教育ローンの利用には、安定した収入や一定以上の収入といった経済的な条件が求められることが多く、特に国の教育ローンでは世帯年収の上限が設定されていることから、利用できる人が限られる場合もあることがわかります。
これは、貸し倒れリスクを抑える金融機関側の意図に加え、長期にわたる返済を滞りなく行うための基準として設けられていると考えられます。
そのため、教育ローンを検討する際には、事前に自身の収入状況や審査基準を確認し、利用可能な選択肢を把握することが重要だといえるでしょう。
教育ローンの審査の難易度は?
「教育ローンの審査の難易度についてどう感じましたか?」と質問したところ、約7割の方が『とても易しい(19.7%)』『やや易しい(51.5%)』と回答しました。
教育ローンの審査については、約7割の方が「易しい」と感じており、比較的通過しやすいと認識されていることがわかります。
これは、教育ローンが住宅ローンなどに比べて貸し倒れリスクが低く、一定の収入条件を満たしていれば承認されやすいことが要因と考えられます。
また、国の教育ローンや一部の金融機関では、保護者の収入基準を満たせば比較的審査に通りやすく、手続きもシンプルなケースが多いことが影響している可能性があります。
「教育ローンを選択する際に重視したことは?
「教育ローンを選択する際に重視したことは何ですか?(複数回答可)」と質問したところ、『金利の低さ(50.9%)』と回答した方が最も多く、次いで『審査の通りやすさ(31.3%)』『返済方法の柔軟性(繰り上げ返済など)(24.1%)』『借入可能額(23.9%)』となりました。
『金利の低さ』が最も重視されており、総返済額への関心が高いことがうかがえます。
また、『審査の通りやすさ』や『返済方法の柔軟性』『借入可能額』なども、教育ローンを選ぶ際に重視したポイントであることが示されました。
教育ローンを利用して感じた負担は?
「教育ローンの返済について、どのくらい負担だと思いますか?」と質問したところ、約8割の方が『かなり負担だと思う(28.1%)』『やや負担だと思う(53.8%)』と回答しました。

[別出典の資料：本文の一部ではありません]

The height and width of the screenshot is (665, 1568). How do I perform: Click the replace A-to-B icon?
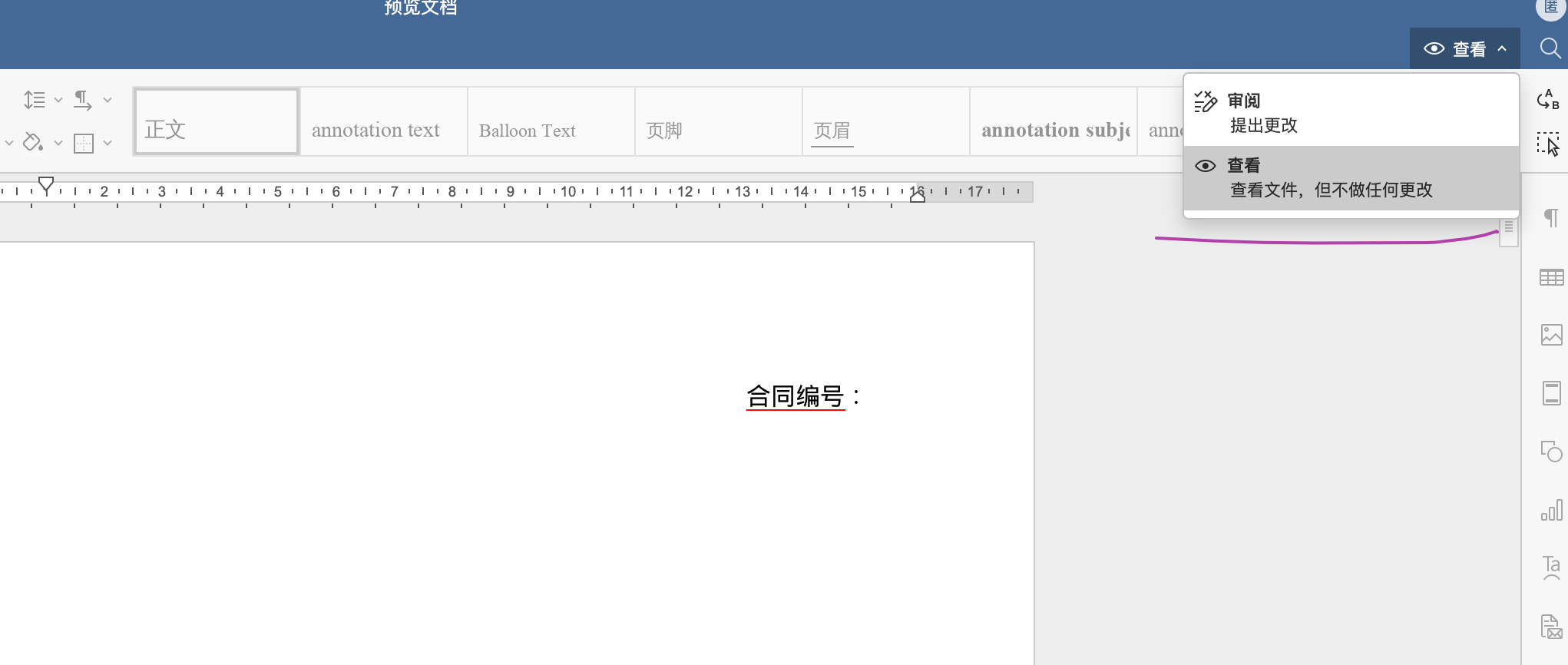[1547, 100]
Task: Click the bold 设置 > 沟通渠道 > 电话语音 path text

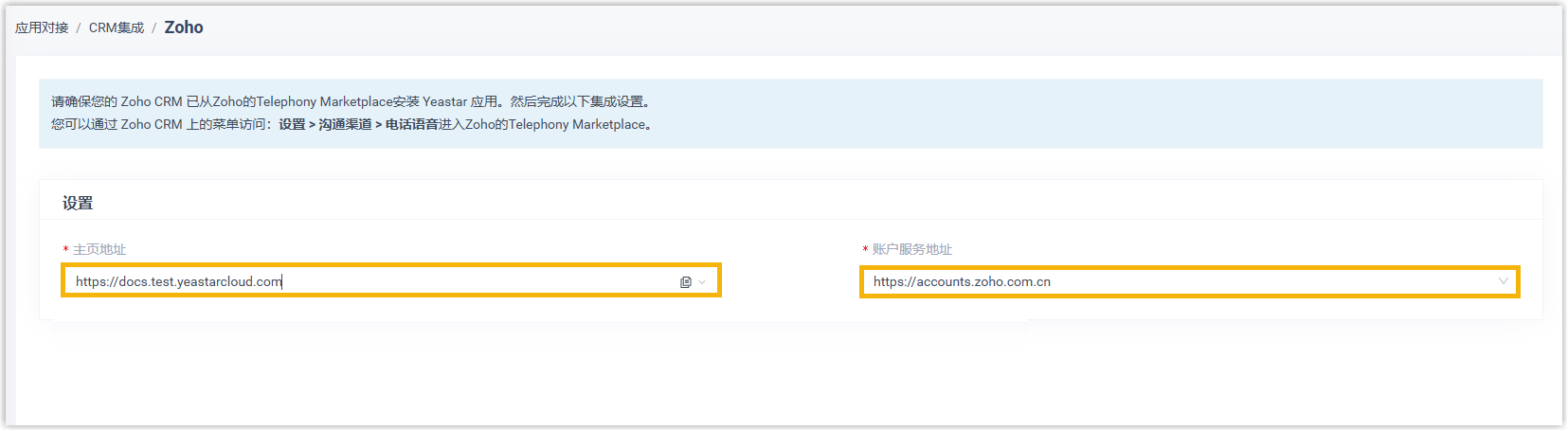Action: tap(358, 125)
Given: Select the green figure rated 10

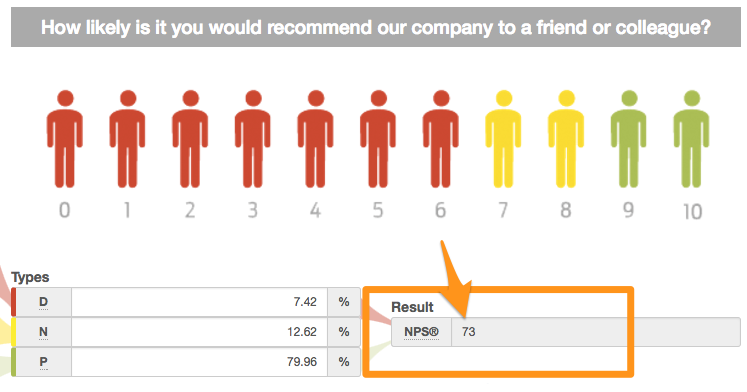Looking at the screenshot, I should pos(691,139).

教育ローンの返済については、約8割の方が何らかの負担を感じており、教育費の高騰が家庭の経済状況に与える影響の大きさがうかがえます。
特に、長期にわたる返済が必要なケースも多く、家計の中で固定費としての負担が続くことが心理的なプレッシャーにつながっている可能性があります。
しかし、それでも教育ローンを利用する背景には、子どもの学びの機会を確保することの重要性や、奨学金など他の資金調達手段との比較によるメリットがあると考えられます。
教育ローンを利用してよかったことは?
「教育ローンを利用してよかったと思うことを具体的に教えてください(任意回答)」と質問したところ、『子どもの進学を支援できた(28.6%)』と回答した方が最も多く、『柔軟な返済プランが利用できた(19.0%)』『すぐに資金を確保できた(14.3%)』と続きました。
それぞれについて、具体的な声もうかがいました。
1位:子どもの進学を支援できた
・「子どもを希望する大学に通わせることができた」
・「進学の際にお金の心配をせずにすんだ」
・「教育の選択肢が広がった」
2位:柔軟な返済プランが利用できた
・「返済期間が長く設定できるので無理なく支払えた」
・「在学中の元本返済猶予があって助かった」
3位:すぐに資金を確保できた
・「私学の高額な学費をすぐに用意できた」
・「急な支払いにも対応できた」
4位:家計の負担を軽減できた
・「毎月の生活費に余裕ができた」
・「給料を学費ではなく生活費に回せた」
・「一時的な高額負担を避けられた」
4位:低金利で利用できた
・「一般のローンよりも低金利で助かった」
・「奨学金よりも有利な条件で借りられた」
特に、希望する大学に通わせることができたことや、教育の選択肢が広がったことなど、子どもの進学を支援できたことについてよかったと思う方が多いことが示されました。
教育ローン利用前に知っておきたかったこととは?
・詳しい審査基準など(30代/女性/愛知県)
・返済のシミュレーションなど(30代/男性/埼玉県)
・金利、優遇制度(40代/男性/千葉県)
・具体的な返済時期、金額(50代/男性/茨城県)
金利や返済期間、詳しい審査基準など、審査に通るかや無理のない範囲で返済できるかどうかに関する情報を知っておきたかったという意見が見られました。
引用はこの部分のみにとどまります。